*** Material for the task ***
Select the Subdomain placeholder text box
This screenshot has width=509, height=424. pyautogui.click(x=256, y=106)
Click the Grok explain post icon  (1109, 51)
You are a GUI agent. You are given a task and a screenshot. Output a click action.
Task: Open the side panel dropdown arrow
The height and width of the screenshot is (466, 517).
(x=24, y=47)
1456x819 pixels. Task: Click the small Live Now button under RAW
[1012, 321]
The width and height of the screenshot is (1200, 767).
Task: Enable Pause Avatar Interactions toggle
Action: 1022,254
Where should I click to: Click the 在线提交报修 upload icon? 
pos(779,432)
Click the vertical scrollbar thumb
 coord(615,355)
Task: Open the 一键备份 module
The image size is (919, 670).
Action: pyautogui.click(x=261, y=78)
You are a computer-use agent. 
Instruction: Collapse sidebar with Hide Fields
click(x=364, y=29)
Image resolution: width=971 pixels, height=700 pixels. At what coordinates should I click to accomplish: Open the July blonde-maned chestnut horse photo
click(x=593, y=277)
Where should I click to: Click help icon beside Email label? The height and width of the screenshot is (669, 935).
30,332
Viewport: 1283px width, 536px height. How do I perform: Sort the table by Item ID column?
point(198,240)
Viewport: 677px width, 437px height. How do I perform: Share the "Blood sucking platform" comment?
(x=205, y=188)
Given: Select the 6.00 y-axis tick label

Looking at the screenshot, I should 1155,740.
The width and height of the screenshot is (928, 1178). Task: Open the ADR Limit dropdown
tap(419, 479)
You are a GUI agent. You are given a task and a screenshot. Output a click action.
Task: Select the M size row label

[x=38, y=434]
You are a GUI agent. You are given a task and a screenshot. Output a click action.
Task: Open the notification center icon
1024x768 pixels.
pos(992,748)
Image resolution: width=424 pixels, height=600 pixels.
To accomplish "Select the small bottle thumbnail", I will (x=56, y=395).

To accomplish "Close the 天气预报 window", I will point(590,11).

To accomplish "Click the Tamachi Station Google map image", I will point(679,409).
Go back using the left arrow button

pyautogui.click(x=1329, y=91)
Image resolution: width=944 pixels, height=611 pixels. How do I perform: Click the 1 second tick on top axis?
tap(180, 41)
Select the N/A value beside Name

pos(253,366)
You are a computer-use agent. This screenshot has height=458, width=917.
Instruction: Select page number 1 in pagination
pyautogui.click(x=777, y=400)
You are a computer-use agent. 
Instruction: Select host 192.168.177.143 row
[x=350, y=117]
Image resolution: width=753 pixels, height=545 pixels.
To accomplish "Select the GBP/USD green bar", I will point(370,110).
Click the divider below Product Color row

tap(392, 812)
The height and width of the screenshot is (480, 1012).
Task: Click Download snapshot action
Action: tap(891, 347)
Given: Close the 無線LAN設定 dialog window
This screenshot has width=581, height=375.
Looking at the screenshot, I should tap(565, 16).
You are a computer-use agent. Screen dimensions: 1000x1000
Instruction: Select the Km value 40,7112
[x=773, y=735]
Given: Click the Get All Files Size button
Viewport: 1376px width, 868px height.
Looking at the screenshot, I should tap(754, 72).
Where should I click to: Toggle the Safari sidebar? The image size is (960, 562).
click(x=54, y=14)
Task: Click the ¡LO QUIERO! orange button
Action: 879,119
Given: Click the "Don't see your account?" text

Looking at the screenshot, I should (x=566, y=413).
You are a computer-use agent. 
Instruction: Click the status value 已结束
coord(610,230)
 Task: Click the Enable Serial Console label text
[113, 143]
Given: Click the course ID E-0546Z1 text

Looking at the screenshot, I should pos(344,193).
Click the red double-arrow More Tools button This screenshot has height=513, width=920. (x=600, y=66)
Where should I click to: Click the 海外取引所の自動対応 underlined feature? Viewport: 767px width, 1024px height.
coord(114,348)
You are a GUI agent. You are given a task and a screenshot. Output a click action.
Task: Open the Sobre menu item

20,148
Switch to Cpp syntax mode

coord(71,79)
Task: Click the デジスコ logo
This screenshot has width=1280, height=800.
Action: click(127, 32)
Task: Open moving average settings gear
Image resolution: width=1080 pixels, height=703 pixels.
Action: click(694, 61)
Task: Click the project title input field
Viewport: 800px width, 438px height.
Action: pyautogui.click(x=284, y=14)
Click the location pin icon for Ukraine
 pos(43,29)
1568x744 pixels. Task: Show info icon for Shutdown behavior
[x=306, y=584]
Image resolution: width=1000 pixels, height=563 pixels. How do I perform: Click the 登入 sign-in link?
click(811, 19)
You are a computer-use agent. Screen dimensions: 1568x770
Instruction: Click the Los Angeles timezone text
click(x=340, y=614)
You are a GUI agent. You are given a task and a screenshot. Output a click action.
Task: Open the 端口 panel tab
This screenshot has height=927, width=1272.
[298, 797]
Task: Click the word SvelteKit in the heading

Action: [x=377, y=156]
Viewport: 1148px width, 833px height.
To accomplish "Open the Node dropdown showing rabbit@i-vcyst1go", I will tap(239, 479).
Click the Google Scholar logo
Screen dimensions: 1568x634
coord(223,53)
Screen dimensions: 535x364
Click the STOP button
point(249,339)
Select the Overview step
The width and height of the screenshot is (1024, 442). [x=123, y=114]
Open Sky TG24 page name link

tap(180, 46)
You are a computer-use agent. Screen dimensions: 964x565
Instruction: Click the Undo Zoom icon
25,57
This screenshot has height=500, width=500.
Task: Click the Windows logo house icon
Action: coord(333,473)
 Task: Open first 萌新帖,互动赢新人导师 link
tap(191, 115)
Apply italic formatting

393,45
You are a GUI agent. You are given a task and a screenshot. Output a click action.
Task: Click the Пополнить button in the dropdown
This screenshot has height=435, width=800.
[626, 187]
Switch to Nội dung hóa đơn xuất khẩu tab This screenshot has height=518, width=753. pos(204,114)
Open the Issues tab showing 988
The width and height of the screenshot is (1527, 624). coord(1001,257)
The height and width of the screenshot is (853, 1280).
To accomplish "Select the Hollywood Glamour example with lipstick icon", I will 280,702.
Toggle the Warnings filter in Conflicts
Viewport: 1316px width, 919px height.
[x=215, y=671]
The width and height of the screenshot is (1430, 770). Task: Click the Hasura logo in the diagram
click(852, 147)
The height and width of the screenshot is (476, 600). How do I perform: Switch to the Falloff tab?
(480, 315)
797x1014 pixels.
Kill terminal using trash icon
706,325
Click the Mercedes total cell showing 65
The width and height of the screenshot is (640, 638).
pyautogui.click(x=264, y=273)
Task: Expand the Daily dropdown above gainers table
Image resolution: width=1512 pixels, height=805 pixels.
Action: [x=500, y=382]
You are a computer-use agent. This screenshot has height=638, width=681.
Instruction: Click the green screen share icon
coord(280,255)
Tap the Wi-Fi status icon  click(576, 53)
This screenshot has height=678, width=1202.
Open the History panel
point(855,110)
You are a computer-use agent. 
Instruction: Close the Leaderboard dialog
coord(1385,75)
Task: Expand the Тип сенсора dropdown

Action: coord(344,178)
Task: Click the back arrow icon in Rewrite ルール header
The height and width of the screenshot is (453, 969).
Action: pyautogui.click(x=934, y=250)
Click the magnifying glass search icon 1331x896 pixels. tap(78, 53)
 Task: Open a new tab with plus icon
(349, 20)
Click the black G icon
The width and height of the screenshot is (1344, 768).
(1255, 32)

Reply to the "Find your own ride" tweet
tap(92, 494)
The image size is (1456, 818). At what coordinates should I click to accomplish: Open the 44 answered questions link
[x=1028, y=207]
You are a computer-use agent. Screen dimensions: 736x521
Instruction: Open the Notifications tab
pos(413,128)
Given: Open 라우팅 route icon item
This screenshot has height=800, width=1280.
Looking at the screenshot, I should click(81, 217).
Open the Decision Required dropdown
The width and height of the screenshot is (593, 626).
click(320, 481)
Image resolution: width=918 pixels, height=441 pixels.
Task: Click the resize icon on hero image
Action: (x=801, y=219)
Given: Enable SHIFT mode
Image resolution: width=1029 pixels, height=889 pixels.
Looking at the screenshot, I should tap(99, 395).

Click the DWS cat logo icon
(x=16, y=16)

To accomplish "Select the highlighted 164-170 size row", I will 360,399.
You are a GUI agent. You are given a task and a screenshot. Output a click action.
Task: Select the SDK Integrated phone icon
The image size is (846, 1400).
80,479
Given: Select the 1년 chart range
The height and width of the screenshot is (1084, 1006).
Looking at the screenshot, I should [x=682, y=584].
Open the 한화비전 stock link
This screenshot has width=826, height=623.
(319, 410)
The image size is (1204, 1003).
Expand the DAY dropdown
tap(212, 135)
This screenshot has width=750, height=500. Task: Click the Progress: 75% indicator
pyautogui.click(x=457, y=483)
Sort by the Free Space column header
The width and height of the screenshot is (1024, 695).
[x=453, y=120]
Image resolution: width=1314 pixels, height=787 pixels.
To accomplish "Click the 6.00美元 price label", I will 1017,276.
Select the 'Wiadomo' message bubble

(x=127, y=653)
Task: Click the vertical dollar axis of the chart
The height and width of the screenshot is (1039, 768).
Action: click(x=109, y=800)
*** End of Material for the task ***
**Your instructions:** In the entries above, find the line holding "1456x819 pixels. Task: Click" and the line holding "has height=458, width=917."; print both of them and every line between, exactly, and nothing else.

**Problem solution:**
1456x819 pixels. Task: Click the small Live Now button under RAW
[1012, 321]
The width and height of the screenshot is (1200, 767).
Task: Enable Pause Avatar Interactions toggle
Action: 1022,254
Where should I click to: Click the 在线提交报修 upload icon? 
pos(779,432)
Click the vertical scrollbar thumb
 coord(615,355)
Task: Open the 一键备份 module
The image size is (919, 670).
Action: pyautogui.click(x=261, y=78)
You are a computer-use agent. 
Instruction: Collapse sidebar with Hide Fields
click(x=364, y=29)
Image resolution: width=971 pixels, height=700 pixels. At what coordinates should I click to accomplish: Open the July blonde-maned chestnut horse photo
click(x=593, y=277)
Where should I click to: Click help icon beside Email label? The height and width of the screenshot is (669, 935).
30,332
Viewport: 1283px width, 536px height. How do I perform: Sort the table by Item ID column?
point(198,240)
Viewport: 677px width, 437px height. How do I perform: Share the "Blood sucking platform" comment?
(x=205, y=188)
Given: Select the 6.00 y-axis tick label

Looking at the screenshot, I should 1155,740.
The width and height of the screenshot is (928, 1178). Task: Open the ADR Limit dropdown
tap(419, 479)
You are a GUI agent. You are given a task and a screenshot. Output a click action.
Task: Select the M size row label

[x=38, y=434]
You are a GUI agent. You are given a task and a screenshot. Output a click action.
Task: Open the notification center icon
1024x768 pixels.
pos(992,748)
Image resolution: width=424 pixels, height=600 pixels.
To accomplish "Select the small bottle thumbnail", I will (x=56, y=395).

To accomplish "Close the 天气预报 window", I will point(590,11).

To accomplish "Click the Tamachi Station Google map image", I will point(679,409).
Go back using the left arrow button

pyautogui.click(x=1329, y=91)
Image resolution: width=944 pixels, height=611 pixels. How do I perform: Click the 1 second tick on top axis?
tap(180, 41)
Select the N/A value beside Name

pos(253,366)
You are a computer-use agent. This screenshot has height=458, width=917.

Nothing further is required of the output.